╭─ Listing

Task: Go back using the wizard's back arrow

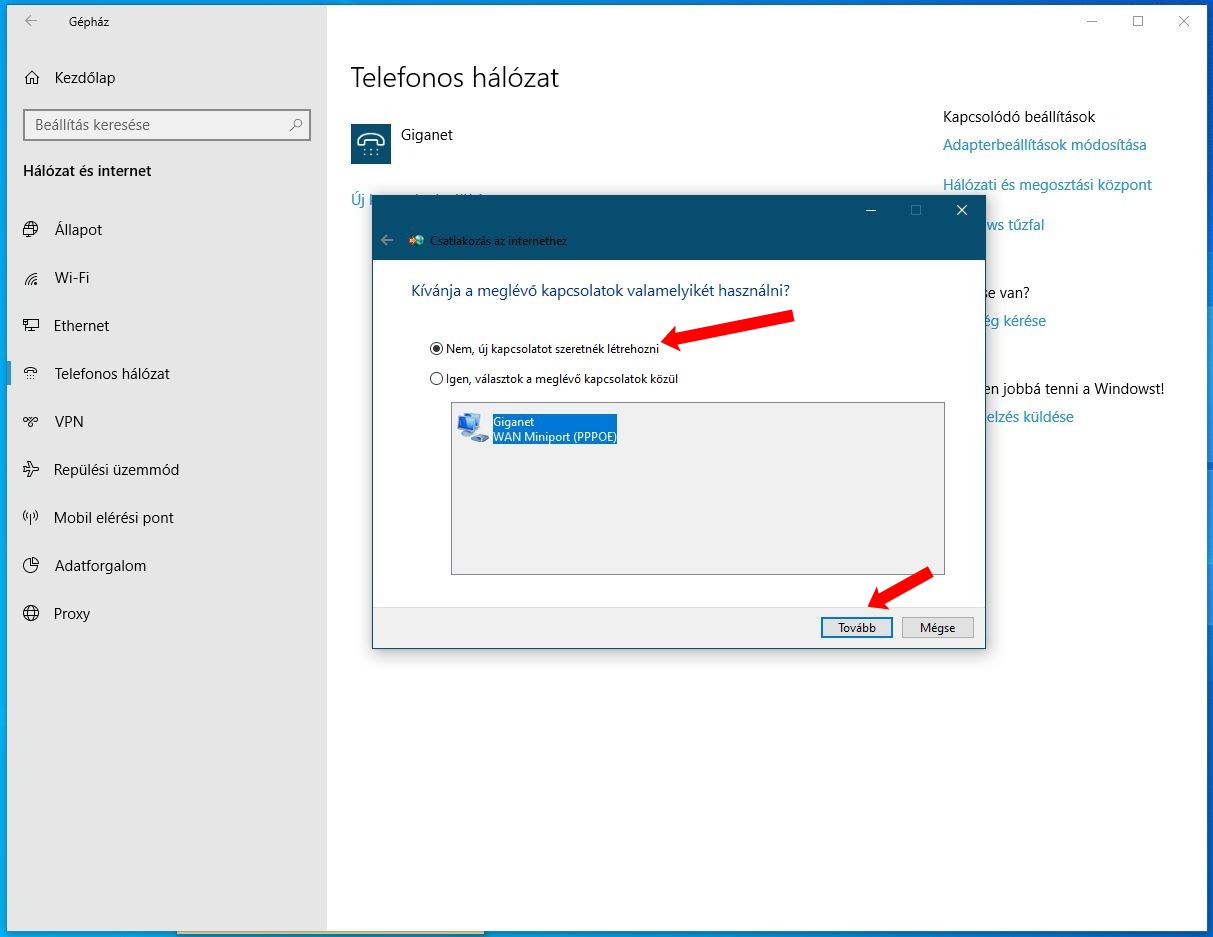Action: [387, 241]
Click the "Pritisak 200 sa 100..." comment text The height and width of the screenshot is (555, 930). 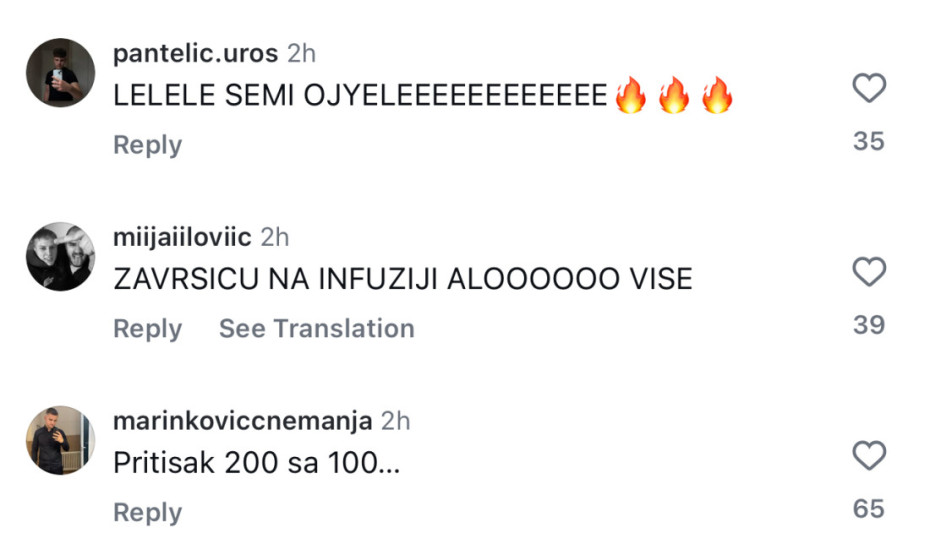click(x=257, y=464)
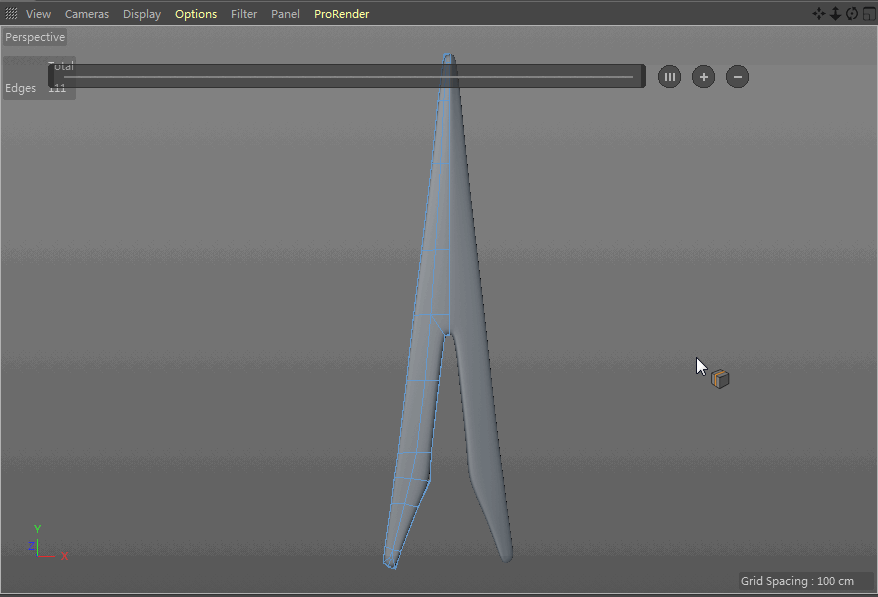Screen dimensions: 878x597
Task: Click the small cube icon by the cursor
Action: click(x=720, y=379)
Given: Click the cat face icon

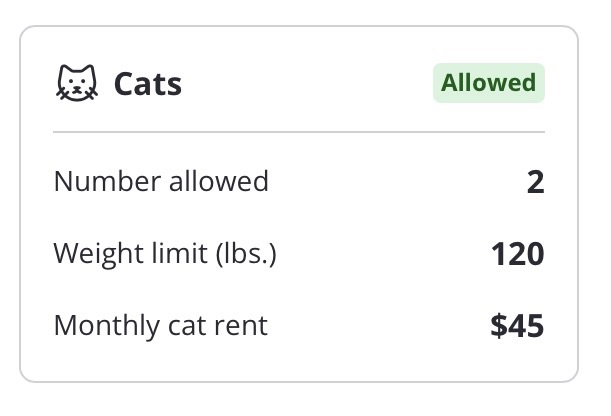Looking at the screenshot, I should coord(76,84).
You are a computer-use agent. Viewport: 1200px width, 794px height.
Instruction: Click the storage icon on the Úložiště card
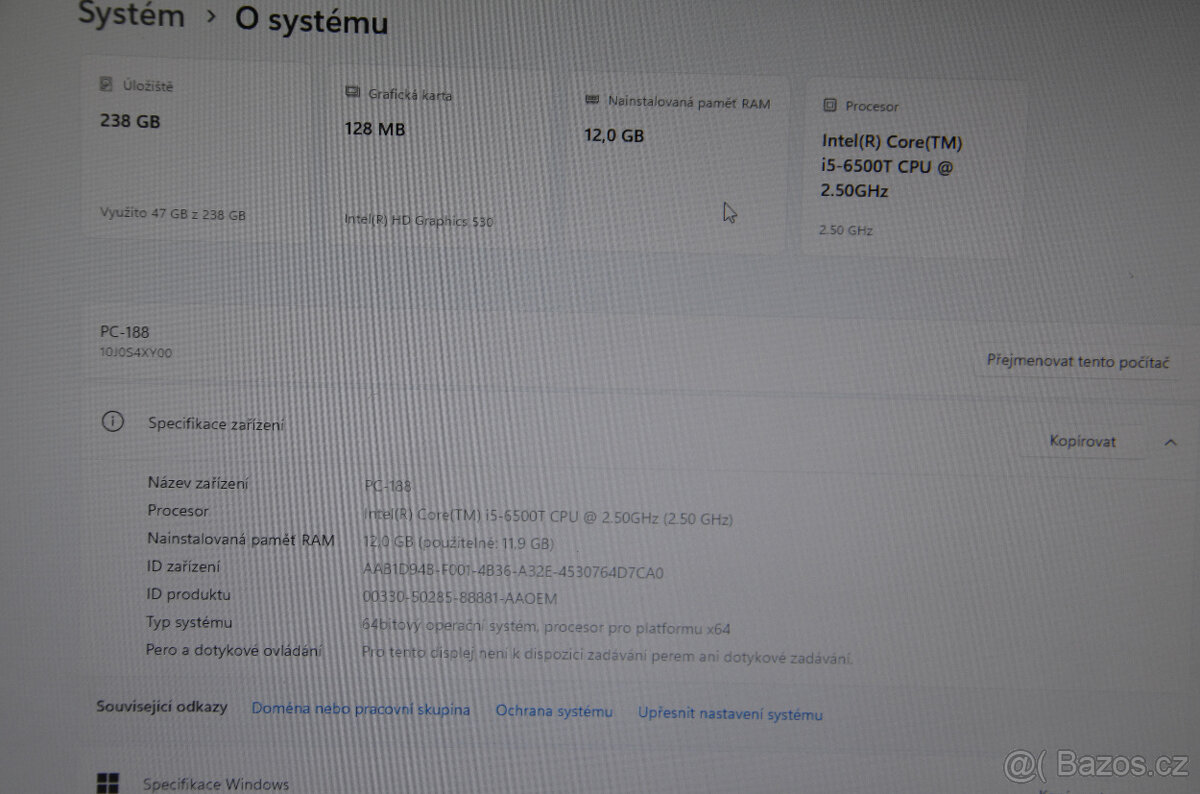click(105, 86)
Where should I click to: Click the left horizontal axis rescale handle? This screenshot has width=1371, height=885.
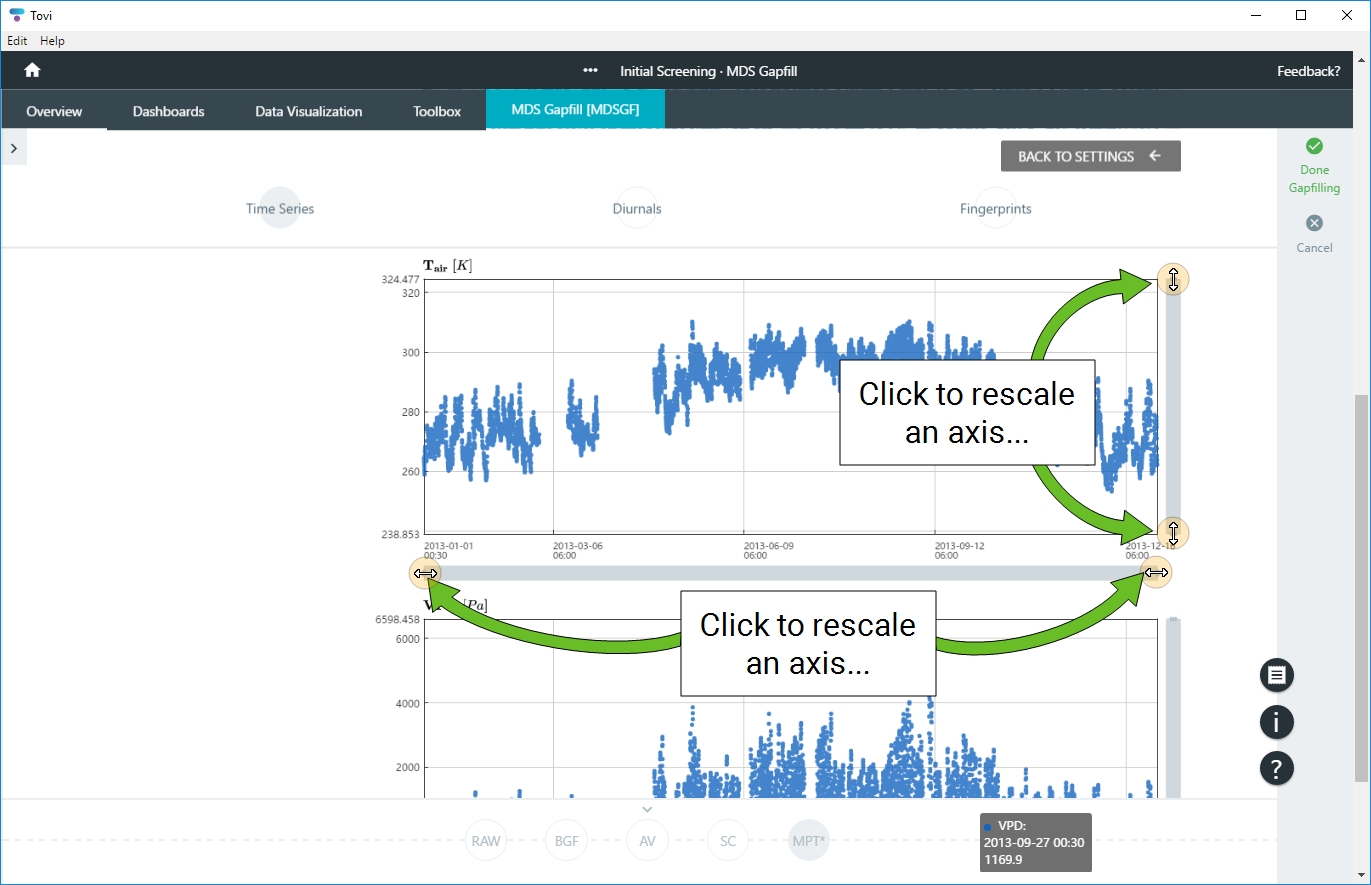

╰─

**What is asked**
Render the listing from the line containing "You are a computer-use" through the end of the listing as a JSON list of strings, one string per line, with blank lines omitted. Leave the pictures out of your answer.

**Answer to this problem**
[
  "You are a computer-use agent. Viewport: 1200px width, 794px height.",
  "Instruction: Click the storage icon on the Úložiště card",
  "click(105, 86)",
  "Where should I click to: Click the left horizontal axis rescale handle? This screenshot has width=1371, height=885."
]